Another, equally wild in its license, is a Carte Nouvelle de l’Amérique Angloise, etc., Dressée sur les Relations les plus Nouvelles. Par le Sieur S. à Amsterdam chez Pierre Mortier, Libraire, avec Privilége de nos Seigneurs. Lake Erie (Lac Fells) is misshapen, and the Ohio River is ignored.
A common error in the maps of this period, based on Dutch notions, is to place Lakes Champlain and George east of the Connecticut, as is shown in the Nova Belgica et Anglia Nova of Allard’s Minor Atlas, usually undated, but of about 1700. The same atlas also contains (no. 32) a map showing the country from the Penobscot to the Chesapeake, called Totius Neobelgii nova tabula.
[506] [He was born in 1664, and had since 1687 been occupied in his art. During 1701-06 he was at Leipzig, at work on the maps in Cellarius; then he contributed to the geography of Scherer, which appeared in 1710. Homann published what he called an Atlas Novas in 1711, and an Atlas Methodicus in 1719.—Ed.]
[507] Including one without date: Nova Anglia Septentrionali Americae implantata Anglorumque Coloniis florentissima, Geographiae exhibita a Joh. Baptista Homann, Sac. Caes. Maj. Geographo, Norimbergae, cum Privilegio Sac. Caes. Maj. “Novum Belgium, Nieuw Nederland nunc New Jork,” occupies the territory bounded by a north and south line from Lac St. Pierre (St. Lawrence River) through Lakes Champlain and George to about Point Judith on the Sound. In the northwest corner of New York we find “Le Grand Sault St. Louis;” in the southwest, “Sennecaas Lacus,” from which the Delaware River and a tributary of the Hudson, “Groote Esopus River,” emerge. The “Versche River,” the Dutch name for the Connecticut, runs west of Lake George.

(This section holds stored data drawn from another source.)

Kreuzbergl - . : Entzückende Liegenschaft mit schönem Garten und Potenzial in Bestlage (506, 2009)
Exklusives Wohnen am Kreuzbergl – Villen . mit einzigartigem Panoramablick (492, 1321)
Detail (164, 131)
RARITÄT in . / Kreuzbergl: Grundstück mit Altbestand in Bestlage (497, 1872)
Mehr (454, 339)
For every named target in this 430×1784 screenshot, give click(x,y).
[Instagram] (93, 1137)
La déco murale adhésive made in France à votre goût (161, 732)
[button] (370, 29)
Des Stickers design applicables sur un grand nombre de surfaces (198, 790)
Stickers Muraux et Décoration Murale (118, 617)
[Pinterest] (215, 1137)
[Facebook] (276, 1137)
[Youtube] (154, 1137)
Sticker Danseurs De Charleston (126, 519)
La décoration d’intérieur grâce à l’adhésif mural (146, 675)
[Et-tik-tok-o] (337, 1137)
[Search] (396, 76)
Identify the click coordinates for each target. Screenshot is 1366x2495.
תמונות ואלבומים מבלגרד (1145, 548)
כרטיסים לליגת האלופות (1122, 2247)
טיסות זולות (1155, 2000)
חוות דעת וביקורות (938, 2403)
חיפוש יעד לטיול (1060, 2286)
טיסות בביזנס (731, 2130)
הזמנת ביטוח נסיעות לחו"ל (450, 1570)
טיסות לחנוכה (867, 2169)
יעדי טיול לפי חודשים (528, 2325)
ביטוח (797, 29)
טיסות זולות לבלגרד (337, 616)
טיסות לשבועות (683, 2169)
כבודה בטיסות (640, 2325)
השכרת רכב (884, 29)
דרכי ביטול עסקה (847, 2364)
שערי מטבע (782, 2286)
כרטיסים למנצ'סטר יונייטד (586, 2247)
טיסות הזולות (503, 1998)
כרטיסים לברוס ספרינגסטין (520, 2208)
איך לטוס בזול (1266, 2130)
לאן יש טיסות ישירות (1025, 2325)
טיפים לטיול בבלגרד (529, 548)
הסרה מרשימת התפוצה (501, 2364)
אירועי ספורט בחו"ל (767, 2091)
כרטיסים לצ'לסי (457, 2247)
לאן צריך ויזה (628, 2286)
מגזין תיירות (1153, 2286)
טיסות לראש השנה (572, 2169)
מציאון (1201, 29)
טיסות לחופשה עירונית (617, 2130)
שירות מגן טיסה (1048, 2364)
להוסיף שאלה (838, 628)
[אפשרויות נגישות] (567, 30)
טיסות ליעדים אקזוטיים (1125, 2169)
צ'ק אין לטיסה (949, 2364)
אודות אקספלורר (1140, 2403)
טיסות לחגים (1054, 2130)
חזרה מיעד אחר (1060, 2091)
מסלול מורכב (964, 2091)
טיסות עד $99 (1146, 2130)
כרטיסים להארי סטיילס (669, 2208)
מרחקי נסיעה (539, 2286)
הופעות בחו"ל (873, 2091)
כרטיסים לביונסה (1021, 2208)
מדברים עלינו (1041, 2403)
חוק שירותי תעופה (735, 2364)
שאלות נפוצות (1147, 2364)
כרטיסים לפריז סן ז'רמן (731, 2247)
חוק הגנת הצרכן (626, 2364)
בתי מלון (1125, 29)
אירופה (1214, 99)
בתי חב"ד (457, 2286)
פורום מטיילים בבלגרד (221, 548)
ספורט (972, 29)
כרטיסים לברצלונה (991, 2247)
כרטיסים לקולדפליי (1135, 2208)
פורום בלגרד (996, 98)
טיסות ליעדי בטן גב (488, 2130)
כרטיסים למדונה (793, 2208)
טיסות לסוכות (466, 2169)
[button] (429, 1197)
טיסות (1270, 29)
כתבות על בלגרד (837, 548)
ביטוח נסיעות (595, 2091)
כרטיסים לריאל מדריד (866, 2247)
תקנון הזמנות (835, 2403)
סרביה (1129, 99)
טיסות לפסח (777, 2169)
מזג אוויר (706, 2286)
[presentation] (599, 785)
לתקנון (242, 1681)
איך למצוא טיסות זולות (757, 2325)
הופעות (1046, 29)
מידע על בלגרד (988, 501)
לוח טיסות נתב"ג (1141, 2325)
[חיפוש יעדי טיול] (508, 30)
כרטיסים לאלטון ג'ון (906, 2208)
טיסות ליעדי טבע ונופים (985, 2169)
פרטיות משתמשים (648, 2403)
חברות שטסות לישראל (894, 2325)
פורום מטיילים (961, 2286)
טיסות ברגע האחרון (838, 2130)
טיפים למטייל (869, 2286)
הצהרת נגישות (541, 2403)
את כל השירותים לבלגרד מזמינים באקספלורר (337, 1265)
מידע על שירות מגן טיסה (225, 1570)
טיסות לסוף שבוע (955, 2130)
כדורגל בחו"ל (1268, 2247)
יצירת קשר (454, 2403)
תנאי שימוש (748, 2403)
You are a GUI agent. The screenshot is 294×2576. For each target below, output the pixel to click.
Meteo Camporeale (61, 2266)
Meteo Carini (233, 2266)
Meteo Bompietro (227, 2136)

[508] See ante, pp. 80, 133. Sabin gives editions of his Atlas in 1701, 1709, 1711, 1717, 1719, 1723, 1732. Moll’s map of the New England and middle colonies in 1741 is in Oldmixon’s British Empire. His drafts were the bases of the general American maps of Bowen’s Geography (1747) and Harris’s Voyages (1764). Cf. Catal. Maps, Brit. Mus. (1885), under Moll, and pp. 2969-70.